Quick Answer

To get noticed by recruiters on LinkedIn: use a headline with your job title and key skills, turn on Open to Work with the right role and location, write an About section that is scannable and keyword-rich, and add skills that match the jobs you want. Recruiters search by title, skills, and filters — so the more your profile matches the language of those roles, the more you show up in search.

Why Recruiters Use LinkedIn (And How They Find You)

Recruiters and hiring managers use LinkedIn Recruiter and LinkedIn Jobs to search for candidates by job title, skills, location, and Open to Work status. If your profile is incomplete, generic, or missing the keywords they use, you will not appear in those searches — or you will rank too low to get a click. Getting noticed is not about having the most connections; it is about having a profile that matches what recruiters are actively looking for.

Headline Tips That Get You Found

Your headline appears in every search result and under your name across LinkedIn. It is one of the most important fields for recruiter visibility.

  • Include your job title — Use the exact title recruiters search for (e.g. "Product Manager," "Software Engineer," "Marketing Manager"). If you are targeting a new role, use that title.
  • Add 1–2 core skills or differentiators — e.g. "React & TypeScript," "B2B SaaS," "Content Strategy." These are searchable and help you stand out.
  • Avoid filler — "Looking for new opportunities," "Seeking my next challenge," and similar phrases do not help search and sound generic. Replace them with value and keywords.

Strong examples: "Senior Product Manager | B2B SaaS | Roadmap & Discovery" or "Front-End Developer | React, TypeScript | Open to opportunities."

Turn On Open to Work the Right Way

Open to Work signals to recruiters that you are actively looking. Set it with care:

  • Job titles — Add the roles you want. Recruiters filter by these.
  • Location — Add "Remote" if you are open to remote work; otherwise your preferred locations. This affects who sees you.
  • Visibility — You can show the Open to Work frame to everyone or only to recruiters. Choose based on how public you want your search to be.

A profile with Open to Work set and a clear headline is far more likely to appear in recruiter searches than one without.

Write an About Section Recruiters Will Actually Read

Recruiters skim. Your About section should be easy to scan and full of relevant keywords.

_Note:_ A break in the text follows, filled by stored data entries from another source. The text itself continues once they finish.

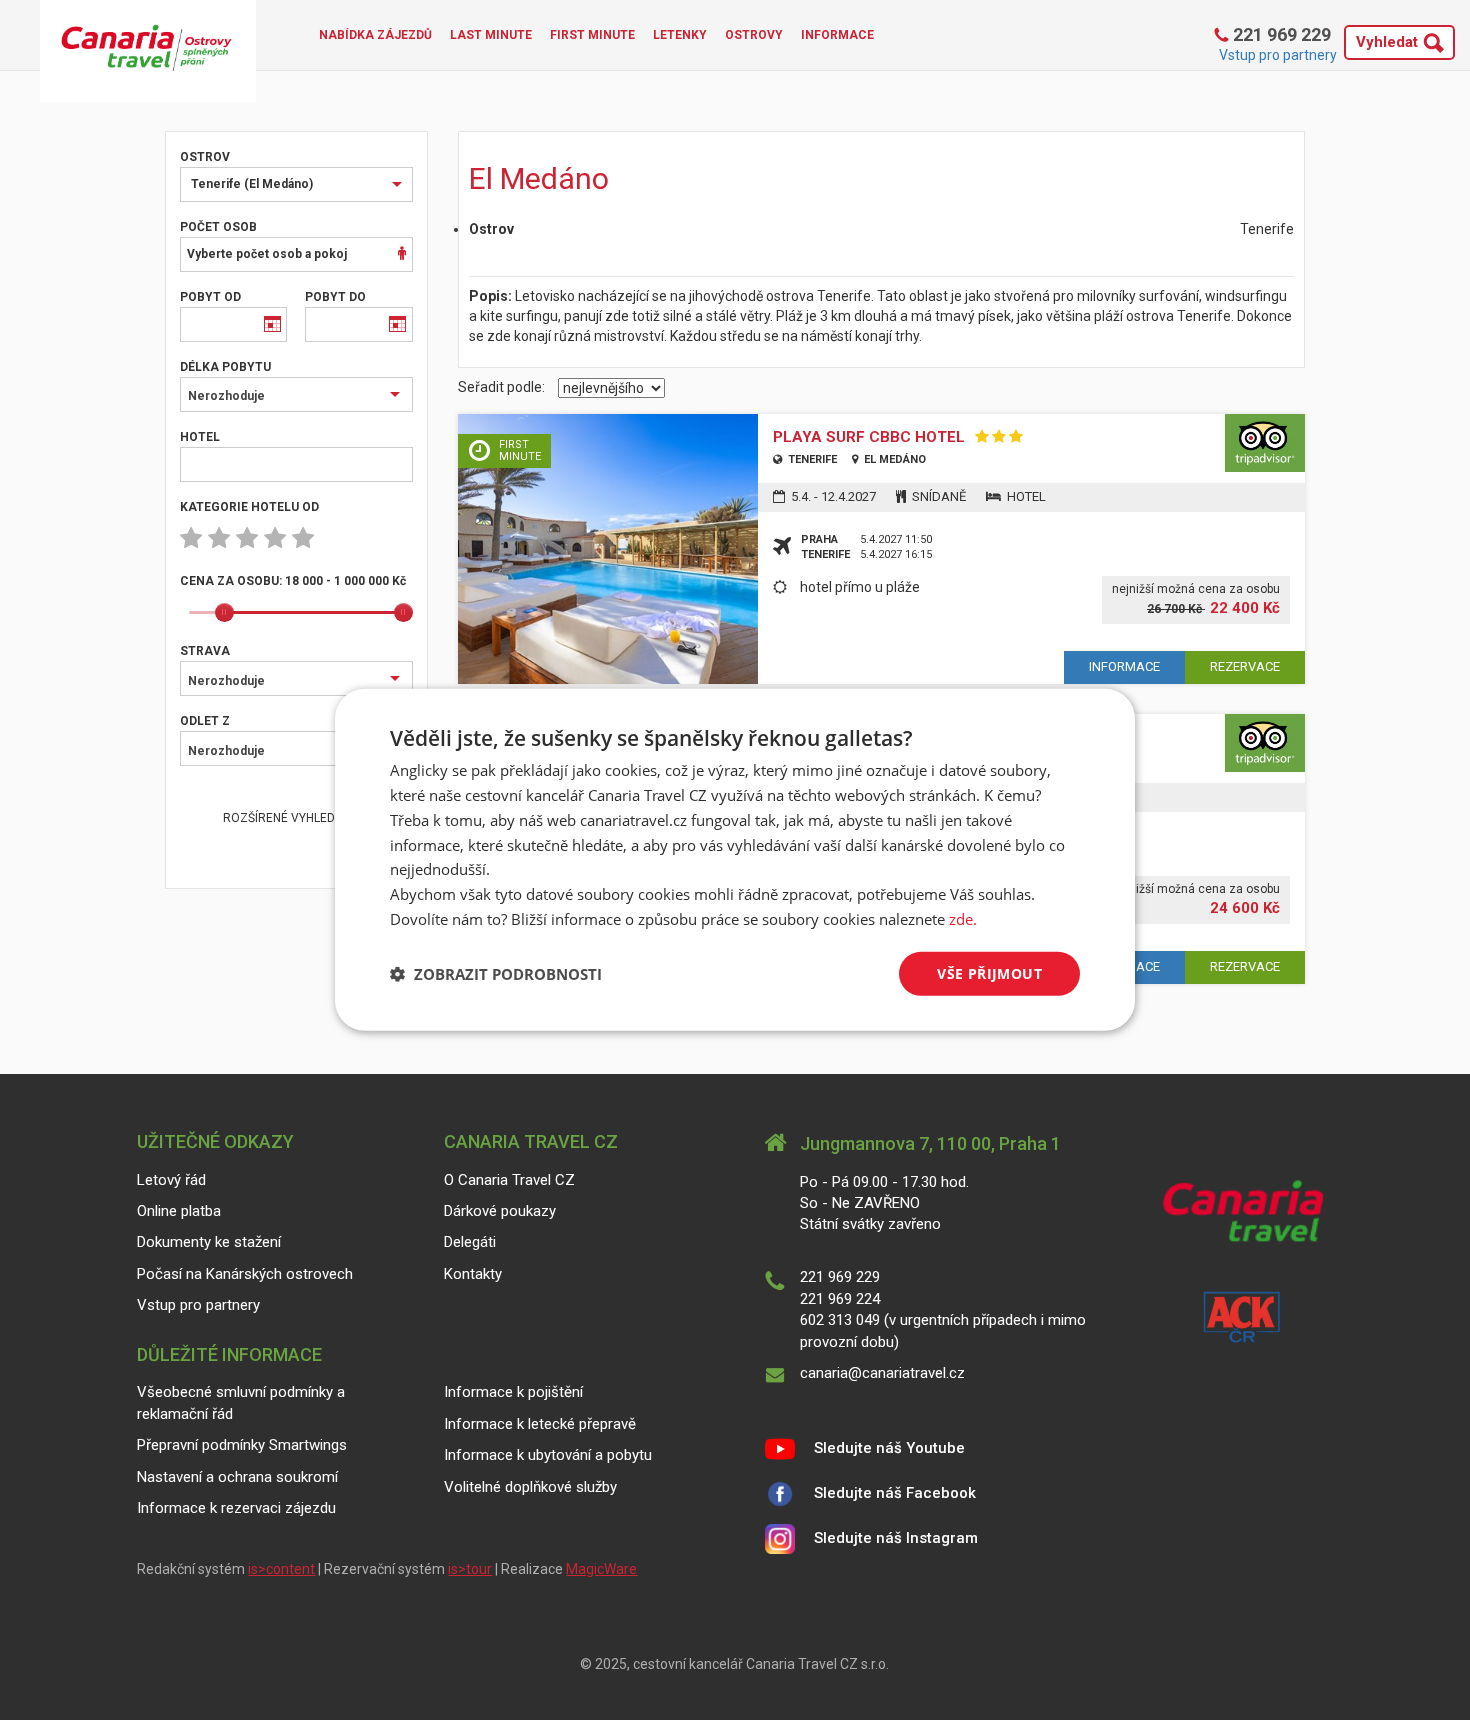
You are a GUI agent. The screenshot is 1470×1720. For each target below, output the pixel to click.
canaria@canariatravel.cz (882, 1373)
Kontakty (473, 1274)
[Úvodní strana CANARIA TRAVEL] (148, 51)
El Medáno (893, 459)
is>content (281, 1569)
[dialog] (735, 860)
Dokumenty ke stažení (209, 1242)
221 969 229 (1280, 34)
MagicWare (601, 1569)
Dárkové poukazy (500, 1211)
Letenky (680, 35)
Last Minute (491, 35)
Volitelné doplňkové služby (530, 1487)
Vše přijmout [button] (989, 972)
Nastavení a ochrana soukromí (237, 1477)
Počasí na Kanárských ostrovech (245, 1274)
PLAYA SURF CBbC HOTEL (869, 437)
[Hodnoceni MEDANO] (1265, 743)
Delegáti (470, 1242)
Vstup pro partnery (1278, 55)
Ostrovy (754, 35)
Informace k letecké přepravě (540, 1424)
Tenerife (811, 459)
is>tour (470, 1569)
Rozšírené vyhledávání (296, 818)
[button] (496, 974)
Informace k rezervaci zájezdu (236, 1508)
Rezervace (1245, 666)
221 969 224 (840, 1299)
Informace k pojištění (513, 1392)
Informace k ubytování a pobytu (548, 1455)
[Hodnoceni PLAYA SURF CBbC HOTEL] (1265, 443)
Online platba (179, 1211)
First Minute (592, 35)
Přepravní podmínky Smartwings (242, 1445)
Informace (837, 35)
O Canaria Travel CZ (509, 1180)
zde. (963, 919)
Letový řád (171, 1180)
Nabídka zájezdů (375, 35)
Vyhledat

  • Lead with your value — Current role, years of experience, and your strongest area (e.g. "I help B2B teams scale content operations").
  • Use short paragraphs or bullets — Dense blocks of text get skipped. Break it up.
  • Mirror job description language — If you want product manager roles, use phrases like "stakeholder management," "roadmap," "discovery." These are the terms recruiters and ATS look for — and the same ones you should use in your resume. For more on matching keywords, see our guide on how to beat ATS and get your resume seen.
  • End with what you want — One line on the type of role or team you are looking for helps recruiters qualify you quickly.

Skills, Recommendations, and Activity

  • Skills — Add the skills that appear in job descriptions you target. Get endorsements from colleagues; endorsed skills can rank higher in search.
  • Recommendations — A few thoughtful recommendations add credibility. Recruiters often skim these.
  • Light activity — Posting or commenting occasionally can help your profile appear in "recently active" contexts. You do not need to be an influencer — a small amount of activity is enough.

How This Fits With Your Job Search

A recruiter-ready LinkedIn profile works best when it aligns with the rest of your application. Use the same keywords in your resume so that when a recruiter finds you on LinkedIn and then looks at your application, the story is consistent. For a step-by-step approach to finding and applying to roles, see our guide on how to get more remote job interviews — the same principles apply whether or not the role is remote.

LinkedIn Profile Checklist: Recruiter-Ready in 2026

  • Headline includes job title and 1–2 key skills; no generic "looking for opportunities."
  • Open to Work is on with accurate job titles and location (including Remote if relevant).
  • About is scannable, keyword-rich, and ends with what you are looking for.
  • Experience entries have clear titles and bullet points with outcomes where possible.
  • Skills match the roles you want; key skills endorsed.
  • Profile photo is professional and recent.
  • Contact — Make it easy for recruiters to reach you (email in About or contact info visible).